# Best Christmas Present in the Whole World (and some Lush, MAC and Clothes :P )



## BloodMittens (Dec 11, 2010)

My mom took me on a small haul run, for Christmas of course  This is over two days, we went to a few places.




*Lush:* Sympathy for the Skin Body Lotion
  	Lemony Flutter Cuticle Cream
  	Mint Julips Lip Scrub (AMAZING!)
  	Cinders Bath Bomb
  	(I also bought some items from online that are on their way :3)
  	Snow Globe Soap
  	Mandarian's Tea Party Soap
  	Snowcake Soap
  	Maple Taffy Lip Balm
  	Glogg Shower Gel

*Ulta:*
  	Great Lash Clear Mascara (my brow gel) 
  	Essie Little Brown Dress
  	Essie Chinchilly
  	Seche Base (BUY IT NOW)
  	Seche Vite (BUY THIS ALSO!!!!)

  	No, really, do it. My nails have never been better.



  	Little Brown Dress + Seche Base + Seche Vite = The best thing ever. It looks black but it is a dark chocolate brown, my lighting is horrible.
  	Mind you, this is after 4 DAYS of wear.







*Forever 21:*
  	Heart Wallet
  	Pink Beanie
  	Sunglasses are actually from Heritage 21.

*JC Penny:*
  	Emerald Green Pea Coat (actually not in the pic... oops)
  	Necklace
  	Owl Ring ( <3 )

*Bodyartforms.com:*
  	All of the plugs. All in 1" or 25-26mm. My mom let me order them a month ago, but they just came in a few days ago because of one pair being out of stock  in love with all of them, especially the star opalites.




  	World of Warcraft Cataclysm :3 (don't have a box for it... I bought the code online through Blizz, but it was a nice surprise from my mom none-the-less)

  	And of *COURSE!!!*

  	All of that stuff plus more does not compare to the best christmas present 







  	(BTW, I was not hurting her, she's meowing because she sees herself in the mirror)
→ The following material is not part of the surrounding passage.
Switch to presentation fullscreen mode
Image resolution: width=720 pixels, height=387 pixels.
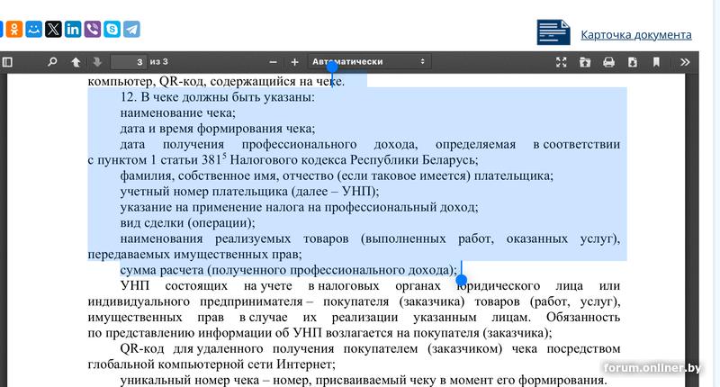562,62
  	:3 Meet Hyjal! (High-Jaal)

  	Me and my boyfriend were eating at White Castle a few weeks ago, and when he went to throw out his empty bag in the dumpster, he said he heard a box meowing! We ended up fishing this girl out of the dumpster... from a box that was TAPED UP! (Sick, I know). We took her to the kennel, mostly because I knew my mother would never let me have a kitten... and they were full, so they asked me if I could hold onto her for a week and by then they would have a spot open for her. So I took her home (after a vet visit of course) and she was so shy and silent, but she always purred when me or my boyfriend held her.
  	My mom of course, told me I had to bring her into the shelter after a week.
  	And last week I came upstairs and my mom had put a small bow on her head and handed me her, saying "She is staying in the basement with you."

  	<3


----------



## TheTeenageMuse (Dec 11, 2010)

Great haul and super sweet story. That kitty is so cute!
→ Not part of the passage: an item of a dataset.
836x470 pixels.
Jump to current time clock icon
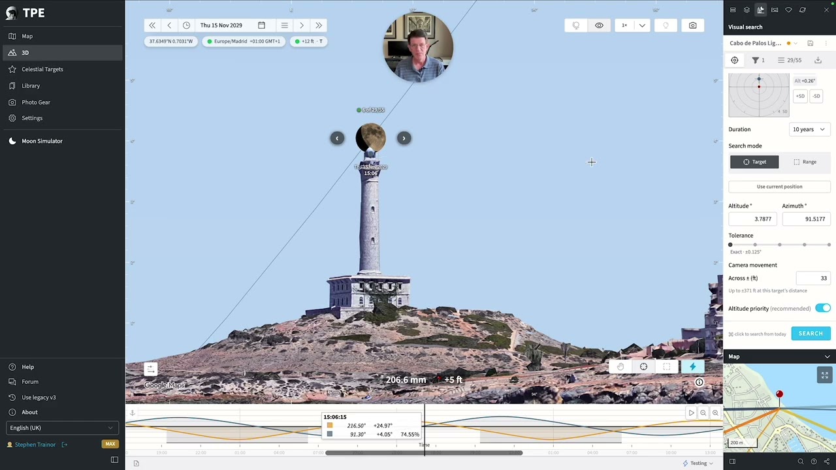pos(186,25)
  	When I was 7 I found my kitty abandoned behind a house. She was hit by a car and died on Oct.25 (I'm 17 now) and I was completely devastated. I've actually been trying to scout out abandoned cats as I walk around the neighbourhood haha, enjoy your precious!


----------



## mmarlbo (Dec 11, 2010)

Adorable kitty! That's such a touching story.

  	Oh and great haul too.  I love sympathy for the skin!


----------



## naturallyfab (Dec 14, 2010)

great haul!  And I applaud you for rescuing the kitten!  If I weren't allergic, I would totally do something like that too!


----------



## kc8 (Dec 14, 2010)

Love Sympathy and Cinders.  Don't you love the smoky smell of Cinders?  Totally agree with Seche Vite.  Amazing!

  	Congratulations on your new kitty and major kudos to you and your boyfriend for rescuing her.  It says a lot about your heart.  =)


----------



## DILLIGAF (Dec 14, 2010)

Great haul and greater news with the kitten. My big boy was an stray that was outside my door for a week. I took him in because of a coming hurricane. He's my best pal ever since. Enjoy your haul and enjoy your new cat


----------



## charmaine 82 (Dec 16, 2010)

your kitten is the cuttest haul ever


----------



## gemmel06 (Dec 20, 2010)

Nice hope you enjoy


----------



## Courtney <3 (Dec 23, 2010)

awe congratulations on the adoption of the kitty. im glad she has a good home now <3
  	kittens with totatlly brighten your day <3


----------



## BloodMittens (Dec 24, 2010)

I agree, the smokey smell of Cinders is just amazing 
  	And thanks for the wishes guys! I hope you all have a merry christmas!


----------